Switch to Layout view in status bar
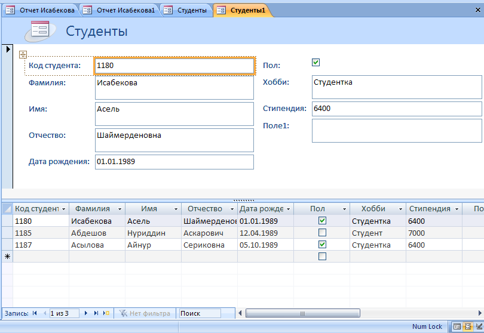 467,326
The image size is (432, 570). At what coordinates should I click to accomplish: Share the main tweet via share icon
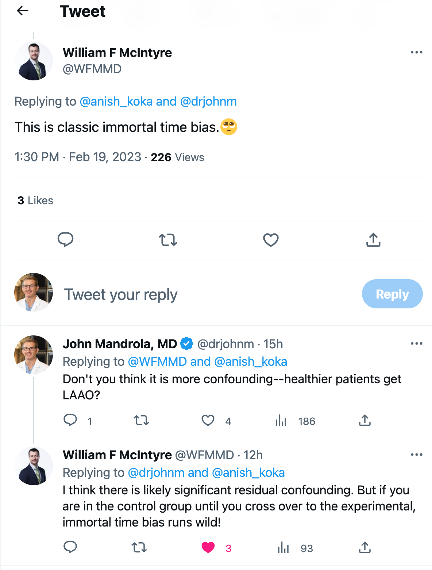coord(373,240)
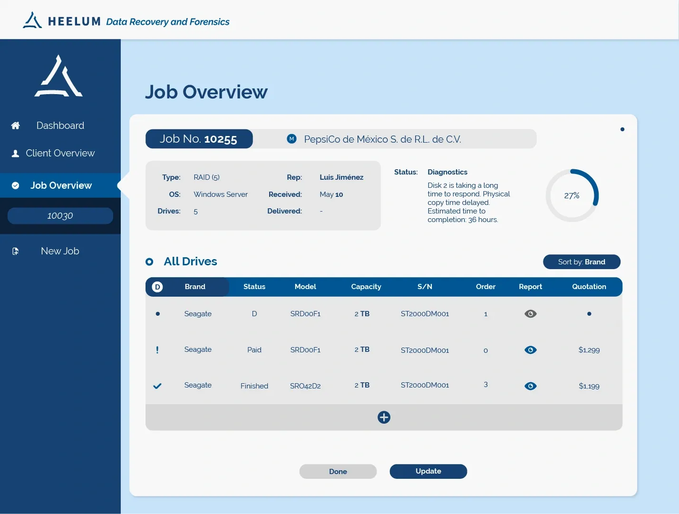Click the New Job document icon
This screenshot has width=679, height=514.
click(x=16, y=251)
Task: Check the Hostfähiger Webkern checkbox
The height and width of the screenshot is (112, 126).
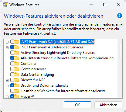Action: 12,91
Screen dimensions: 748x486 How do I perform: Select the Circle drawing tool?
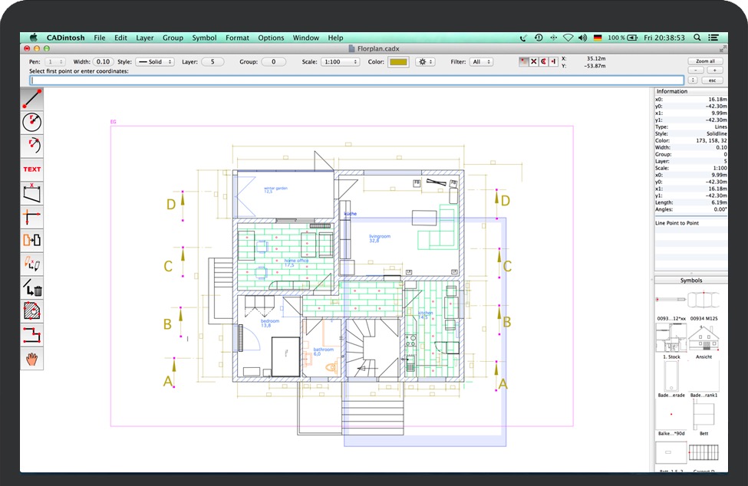[31, 121]
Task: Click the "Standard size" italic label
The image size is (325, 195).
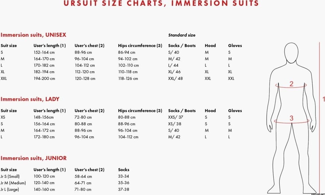Action: point(182,35)
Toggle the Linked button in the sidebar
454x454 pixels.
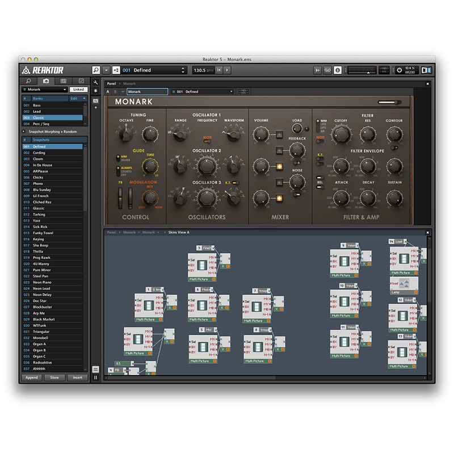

════════════════════

WHAT YOU SHOULD DO
All entries should be given again exactly, except that pictures are to be excluded.

RESPONSE AREA
Switch to Layout view in status bar
 467,326
The image size is (432, 570). At what coordinates should I click to accomplish: Share the main tweet via share icon
coord(373,240)
Click the New Job document icon
This screenshot has width=679, height=514.
click(x=16, y=251)
Task: Check the Hostfähiger Webkern checkbox
The height and width of the screenshot is (112, 126).
Action: 12,91
Screen dimensions: 748x486 How do I perform: Select the Circle drawing tool?
[31, 121]
Task: Click the "Standard size" italic label
The image size is (325, 195).
Action: point(182,35)
Toggle the Linked button in the sidebar
454x454 pixels.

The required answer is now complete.